- The problem:
For this exercise, reproduce the entries below exactly, but only from the line containing "Task: Open the rear view car thumbnail" through the line containing "Task: Click the Branden button", both included.

- Source information:

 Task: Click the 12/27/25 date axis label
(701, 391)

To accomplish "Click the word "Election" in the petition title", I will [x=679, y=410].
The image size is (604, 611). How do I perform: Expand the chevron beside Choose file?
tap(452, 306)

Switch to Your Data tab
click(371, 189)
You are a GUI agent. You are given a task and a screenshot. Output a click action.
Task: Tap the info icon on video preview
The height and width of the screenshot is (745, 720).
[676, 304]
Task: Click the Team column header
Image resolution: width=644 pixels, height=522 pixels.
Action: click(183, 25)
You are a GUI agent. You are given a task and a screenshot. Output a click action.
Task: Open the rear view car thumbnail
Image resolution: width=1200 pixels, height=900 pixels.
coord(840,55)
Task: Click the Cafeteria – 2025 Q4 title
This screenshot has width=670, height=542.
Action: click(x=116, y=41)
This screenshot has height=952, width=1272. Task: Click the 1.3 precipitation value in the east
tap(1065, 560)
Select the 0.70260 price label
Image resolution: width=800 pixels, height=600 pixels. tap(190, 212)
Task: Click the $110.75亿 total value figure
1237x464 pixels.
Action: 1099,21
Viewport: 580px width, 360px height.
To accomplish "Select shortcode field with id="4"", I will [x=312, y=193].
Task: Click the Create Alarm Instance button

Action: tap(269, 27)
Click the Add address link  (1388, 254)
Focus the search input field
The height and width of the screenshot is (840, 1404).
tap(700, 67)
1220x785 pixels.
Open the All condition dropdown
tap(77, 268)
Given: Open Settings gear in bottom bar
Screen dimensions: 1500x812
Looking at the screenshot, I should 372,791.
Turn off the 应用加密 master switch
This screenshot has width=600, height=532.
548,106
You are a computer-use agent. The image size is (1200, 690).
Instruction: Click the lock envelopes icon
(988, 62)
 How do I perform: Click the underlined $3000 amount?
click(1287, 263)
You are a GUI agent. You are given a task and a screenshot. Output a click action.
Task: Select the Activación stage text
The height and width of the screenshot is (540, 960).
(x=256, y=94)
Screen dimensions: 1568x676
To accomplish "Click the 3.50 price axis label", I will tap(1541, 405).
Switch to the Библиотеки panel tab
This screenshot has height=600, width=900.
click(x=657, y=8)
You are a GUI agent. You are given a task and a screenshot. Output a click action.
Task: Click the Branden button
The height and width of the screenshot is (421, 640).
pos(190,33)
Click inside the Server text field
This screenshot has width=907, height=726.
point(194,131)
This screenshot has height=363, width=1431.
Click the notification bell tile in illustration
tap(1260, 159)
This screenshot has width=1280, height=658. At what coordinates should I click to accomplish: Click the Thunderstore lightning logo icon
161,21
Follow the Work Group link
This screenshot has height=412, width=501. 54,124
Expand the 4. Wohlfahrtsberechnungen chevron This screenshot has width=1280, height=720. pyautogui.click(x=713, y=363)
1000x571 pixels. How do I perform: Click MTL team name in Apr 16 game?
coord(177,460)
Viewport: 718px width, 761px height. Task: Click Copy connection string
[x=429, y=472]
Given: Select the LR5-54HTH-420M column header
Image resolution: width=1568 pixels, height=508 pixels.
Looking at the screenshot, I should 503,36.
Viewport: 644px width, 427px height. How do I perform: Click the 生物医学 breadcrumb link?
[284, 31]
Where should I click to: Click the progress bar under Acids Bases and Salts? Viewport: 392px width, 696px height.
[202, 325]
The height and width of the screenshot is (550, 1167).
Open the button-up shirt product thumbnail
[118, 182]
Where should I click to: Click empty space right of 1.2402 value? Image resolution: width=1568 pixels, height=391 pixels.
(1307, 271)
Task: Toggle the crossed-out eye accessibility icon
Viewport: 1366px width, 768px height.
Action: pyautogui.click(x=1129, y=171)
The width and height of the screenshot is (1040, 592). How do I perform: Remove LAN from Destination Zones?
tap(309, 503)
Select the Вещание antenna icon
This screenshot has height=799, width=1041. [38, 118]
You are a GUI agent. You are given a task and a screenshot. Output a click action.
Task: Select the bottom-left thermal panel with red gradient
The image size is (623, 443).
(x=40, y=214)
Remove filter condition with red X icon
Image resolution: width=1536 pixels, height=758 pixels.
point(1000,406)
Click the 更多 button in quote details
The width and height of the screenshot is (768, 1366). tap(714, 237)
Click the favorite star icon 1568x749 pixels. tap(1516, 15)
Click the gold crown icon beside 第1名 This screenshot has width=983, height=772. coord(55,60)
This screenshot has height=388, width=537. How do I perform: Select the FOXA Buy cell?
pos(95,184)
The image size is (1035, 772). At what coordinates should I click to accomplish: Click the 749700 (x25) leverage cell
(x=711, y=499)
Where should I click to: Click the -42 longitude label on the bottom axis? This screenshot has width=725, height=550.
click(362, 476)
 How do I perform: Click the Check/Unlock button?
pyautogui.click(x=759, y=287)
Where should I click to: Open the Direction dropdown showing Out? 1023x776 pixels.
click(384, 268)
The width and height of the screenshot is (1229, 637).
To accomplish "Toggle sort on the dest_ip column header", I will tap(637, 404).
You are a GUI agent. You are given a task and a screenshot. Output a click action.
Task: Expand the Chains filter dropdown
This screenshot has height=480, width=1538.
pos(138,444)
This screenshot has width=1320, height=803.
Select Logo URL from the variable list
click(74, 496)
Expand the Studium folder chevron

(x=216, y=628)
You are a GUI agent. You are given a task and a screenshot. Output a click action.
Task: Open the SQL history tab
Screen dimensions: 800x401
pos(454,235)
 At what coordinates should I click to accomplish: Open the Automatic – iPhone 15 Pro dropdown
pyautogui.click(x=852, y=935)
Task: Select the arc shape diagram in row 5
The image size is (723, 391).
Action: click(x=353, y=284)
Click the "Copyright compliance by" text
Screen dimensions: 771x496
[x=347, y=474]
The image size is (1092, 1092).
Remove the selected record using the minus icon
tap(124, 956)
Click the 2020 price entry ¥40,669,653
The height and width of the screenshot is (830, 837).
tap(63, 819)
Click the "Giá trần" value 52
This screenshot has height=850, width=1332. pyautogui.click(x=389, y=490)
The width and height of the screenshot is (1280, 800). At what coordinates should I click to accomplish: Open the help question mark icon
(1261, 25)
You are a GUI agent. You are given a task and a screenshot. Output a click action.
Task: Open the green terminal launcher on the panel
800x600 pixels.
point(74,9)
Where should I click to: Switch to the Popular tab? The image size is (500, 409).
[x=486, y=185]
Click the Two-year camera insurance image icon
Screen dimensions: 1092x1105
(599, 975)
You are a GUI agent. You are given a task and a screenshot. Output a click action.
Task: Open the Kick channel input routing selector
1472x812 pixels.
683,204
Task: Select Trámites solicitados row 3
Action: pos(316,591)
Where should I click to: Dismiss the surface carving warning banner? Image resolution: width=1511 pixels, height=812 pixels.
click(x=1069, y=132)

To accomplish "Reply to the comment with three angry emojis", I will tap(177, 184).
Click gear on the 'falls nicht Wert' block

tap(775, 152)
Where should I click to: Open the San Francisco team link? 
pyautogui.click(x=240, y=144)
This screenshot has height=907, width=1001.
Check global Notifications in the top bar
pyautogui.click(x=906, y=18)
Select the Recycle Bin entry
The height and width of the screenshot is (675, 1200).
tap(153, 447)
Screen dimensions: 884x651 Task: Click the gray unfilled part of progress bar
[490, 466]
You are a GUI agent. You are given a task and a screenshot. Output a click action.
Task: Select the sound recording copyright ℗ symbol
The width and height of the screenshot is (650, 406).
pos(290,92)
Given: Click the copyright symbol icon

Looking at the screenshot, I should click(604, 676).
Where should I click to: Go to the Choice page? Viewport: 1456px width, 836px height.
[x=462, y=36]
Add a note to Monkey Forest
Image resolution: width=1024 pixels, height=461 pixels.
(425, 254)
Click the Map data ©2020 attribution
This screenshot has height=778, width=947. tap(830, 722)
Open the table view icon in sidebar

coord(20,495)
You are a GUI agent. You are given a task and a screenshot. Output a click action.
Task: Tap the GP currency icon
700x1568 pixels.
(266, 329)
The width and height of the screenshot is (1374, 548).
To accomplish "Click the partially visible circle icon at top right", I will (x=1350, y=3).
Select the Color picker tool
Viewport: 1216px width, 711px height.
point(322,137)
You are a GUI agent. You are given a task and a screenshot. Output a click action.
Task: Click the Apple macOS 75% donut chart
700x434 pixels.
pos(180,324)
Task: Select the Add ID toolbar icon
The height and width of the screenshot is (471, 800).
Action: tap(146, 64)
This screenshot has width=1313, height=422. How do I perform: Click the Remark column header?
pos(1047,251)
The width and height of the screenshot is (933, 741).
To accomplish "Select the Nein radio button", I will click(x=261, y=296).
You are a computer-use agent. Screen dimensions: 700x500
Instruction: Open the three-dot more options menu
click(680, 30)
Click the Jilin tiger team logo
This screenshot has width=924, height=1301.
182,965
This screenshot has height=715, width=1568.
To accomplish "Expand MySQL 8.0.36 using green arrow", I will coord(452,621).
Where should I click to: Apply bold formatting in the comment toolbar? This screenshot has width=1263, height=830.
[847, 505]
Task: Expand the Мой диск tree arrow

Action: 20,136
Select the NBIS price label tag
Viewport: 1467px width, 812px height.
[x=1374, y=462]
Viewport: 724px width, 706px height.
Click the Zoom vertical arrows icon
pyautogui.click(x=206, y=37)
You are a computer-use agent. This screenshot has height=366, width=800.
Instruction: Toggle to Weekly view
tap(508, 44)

- Task result:
Task: Open the rear view car thumbnail
Image resolution: width=1200 pixels, height=900 pixels.
coord(840,55)
Task: Click the Cafeteria – 2025 Q4 title
This screenshot has width=670, height=542.
Action: click(x=116, y=41)
This screenshot has height=952, width=1272. Task: Click the 1.3 precipitation value in the east
tap(1065, 560)
Select the 0.70260 price label
Image resolution: width=800 pixels, height=600 pixels. tap(190, 212)
Task: Click the $110.75亿 total value figure
1237x464 pixels.
Action: 1099,21
Viewport: 580px width, 360px height.
To accomplish "Select shortcode field with id="4"", I will [x=312, y=193].
Task: Click the Create Alarm Instance button

Action: tap(269, 27)
Click the Add address link  (1388, 254)
Focus the search input field
The height and width of the screenshot is (840, 1404).
tap(700, 67)
1220x785 pixels.
Open the All condition dropdown
tap(77, 268)
Given: Open Settings gear in bottom bar
Screen dimensions: 1500x812
Looking at the screenshot, I should 372,791.
Turn off the 应用加密 master switch
This screenshot has width=600, height=532.
548,106
You are a computer-use agent. The image size is (1200, 690).
Instruction: Click the lock envelopes icon
(988, 62)
 How do I perform: Click the underlined $3000 amount?
click(1287, 263)
You are a GUI agent. You are given a task and a screenshot. Output a click action.
Task: Select the Activación stage text
The height and width of the screenshot is (540, 960).
(x=256, y=94)
Screen dimensions: 1568x676
To accomplish "Click the 3.50 price axis label", I will tap(1541, 405).
Switch to the Библиотеки panel tab
This screenshot has height=600, width=900.
click(x=657, y=8)
You are a GUI agent. You are given a task and a screenshot. Output a click action.
Task: Click the Branden button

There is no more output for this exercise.